El panorama fiscal no es menos preocupante. El gobierno de Petro cerró 2024 con una ejecución presupuestaria del 83,1 %, que, sin incluir el servicio de la deuda, se reduce al 81 %, la más baja en 25 años. De los 475 billones de pesos apropiados, solo se obligaron 394,7 billones, reflejando problemas graves de gestión. El déficit fiscal, que en 2023 fue del 4,3 % del PIB, escaló al 6,1%, el más alto desde la pandemia, evidenciando una política económica errática.

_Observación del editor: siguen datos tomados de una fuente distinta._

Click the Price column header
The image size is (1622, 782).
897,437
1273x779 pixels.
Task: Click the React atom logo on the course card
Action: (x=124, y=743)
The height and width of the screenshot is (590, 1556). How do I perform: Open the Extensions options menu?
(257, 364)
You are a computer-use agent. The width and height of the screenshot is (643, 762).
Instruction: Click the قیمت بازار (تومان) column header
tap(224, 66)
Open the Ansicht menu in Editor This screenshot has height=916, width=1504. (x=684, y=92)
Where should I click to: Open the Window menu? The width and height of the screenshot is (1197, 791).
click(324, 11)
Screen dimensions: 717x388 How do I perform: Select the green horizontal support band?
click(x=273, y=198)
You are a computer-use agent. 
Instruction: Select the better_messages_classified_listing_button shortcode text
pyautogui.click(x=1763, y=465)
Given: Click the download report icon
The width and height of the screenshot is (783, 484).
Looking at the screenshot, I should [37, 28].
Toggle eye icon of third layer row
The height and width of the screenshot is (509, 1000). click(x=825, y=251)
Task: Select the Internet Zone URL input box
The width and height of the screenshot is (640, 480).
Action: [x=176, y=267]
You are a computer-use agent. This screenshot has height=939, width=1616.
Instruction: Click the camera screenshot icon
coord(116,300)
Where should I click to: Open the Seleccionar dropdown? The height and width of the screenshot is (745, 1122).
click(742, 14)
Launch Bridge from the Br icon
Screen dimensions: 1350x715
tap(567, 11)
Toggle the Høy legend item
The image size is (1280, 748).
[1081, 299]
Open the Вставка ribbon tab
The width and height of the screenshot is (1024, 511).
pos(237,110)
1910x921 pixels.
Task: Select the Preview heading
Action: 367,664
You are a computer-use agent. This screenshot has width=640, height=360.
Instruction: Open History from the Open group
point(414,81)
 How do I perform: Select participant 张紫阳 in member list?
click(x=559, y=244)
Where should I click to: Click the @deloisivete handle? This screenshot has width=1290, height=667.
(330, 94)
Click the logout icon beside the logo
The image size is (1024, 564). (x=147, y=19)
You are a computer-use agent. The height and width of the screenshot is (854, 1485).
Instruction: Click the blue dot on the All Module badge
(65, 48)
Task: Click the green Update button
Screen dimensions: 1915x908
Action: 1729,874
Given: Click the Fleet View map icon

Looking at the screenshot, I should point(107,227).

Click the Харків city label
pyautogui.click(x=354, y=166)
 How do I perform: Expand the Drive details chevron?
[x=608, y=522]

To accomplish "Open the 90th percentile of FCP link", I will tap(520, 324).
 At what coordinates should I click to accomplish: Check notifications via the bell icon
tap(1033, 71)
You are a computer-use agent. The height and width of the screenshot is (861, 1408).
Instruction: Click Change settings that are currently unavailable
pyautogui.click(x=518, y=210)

García Márquez habría encontrado en esta historia un eco de su obra, una trama de lealtades rotas y discursos vacíos que recuerda a los burócratas anclados en la inercia de El otoño del patriarca. Como en la novela, la decadencia del poder no llega con un estallido, sino con la reiteración de los mismos rituales, los mismos nombres y las mismas traiciones disfrazadas de continuidad.
¿Cuál es el verdadero guion?
Hay que concederle algo a Gustavo Petro: ha demostrado una habilidad indiscutible para el control del relato. Pocos gobernantes logran, con tanta precisión, convertir el desastre en espectáculo, la crisis en distracción y el fracaso en conversación ajena.
Su puesta en escena en el Consejo de ministros no fue apenas una demostración de autoridad—fallida, por supuesto—sino un truco de prestidigitador: mientras nos debatimos entre el tono de su regaño y la humillación pública de su gabinete, la realidad se desliza fuera del encuadre.
Petro ha entendido algo esencial: que el lenguaje puede ser tanto un arma como un refugio. Que cuando la política se vuelve insostenible, siempre queda el verbo. Si la ejecución fracasa, la épica puede salvar el día. Por eso, ante el colapso de sus reformas y la evidencia de su inoperancia, Petro se repliega en la épica de otros, fabricando un relato en el que siempre es el héroe incomprendido. Su discurso, antaño desafiante, se ha convertido en un eco vacío, una letanía de figuras históricas forzadas y consignas gastadas. Se aferra a Bolívar cuando la coyuntura le resulta incómoda, a Gaitán cuando la adversidad lo apremia, a López Pumarejo cuando necesita revestirse de reformista y a García Márquez cuando busca poética en el desorden.
Como Aureliano Buendía en Cien años de soledad, parece más obsesionado con la memoria que con la acción, convencido de que su destino es el de un caudillo incomprendido que lucha en batallas que ya no tienen sentido. En su imaginario, el país no avanza: repite ciclos, revive enemigos del pasado, se enreda en la nostalgia de una revolución que nunca llegó. Petro no gobierna: padece el tiempo como un eterno retorno, atrapado en su propia versión de Macondo, un país que solo existe en su oratoria, mientras la realidad se le escurre entre las manos.
Porque Petro ha conseguido lo que pocos: hacer de la teatralidad un refugio y de su negligencia un segundo plano. Que nos obsesionemos con la forma, mientras el contenido se desmorona. Su presidencia no se define por los hechos, sino por la escenografía; no por las reformas, sino por las narrativas que las justifican. Así, entre la lástima y el patetismo, ha logrado que sus ridiculeces no solo opaquen sus fracasos, sino que los disfracemos de tragedia épica.
Quizás, después de todo, ese era el verdadero guion.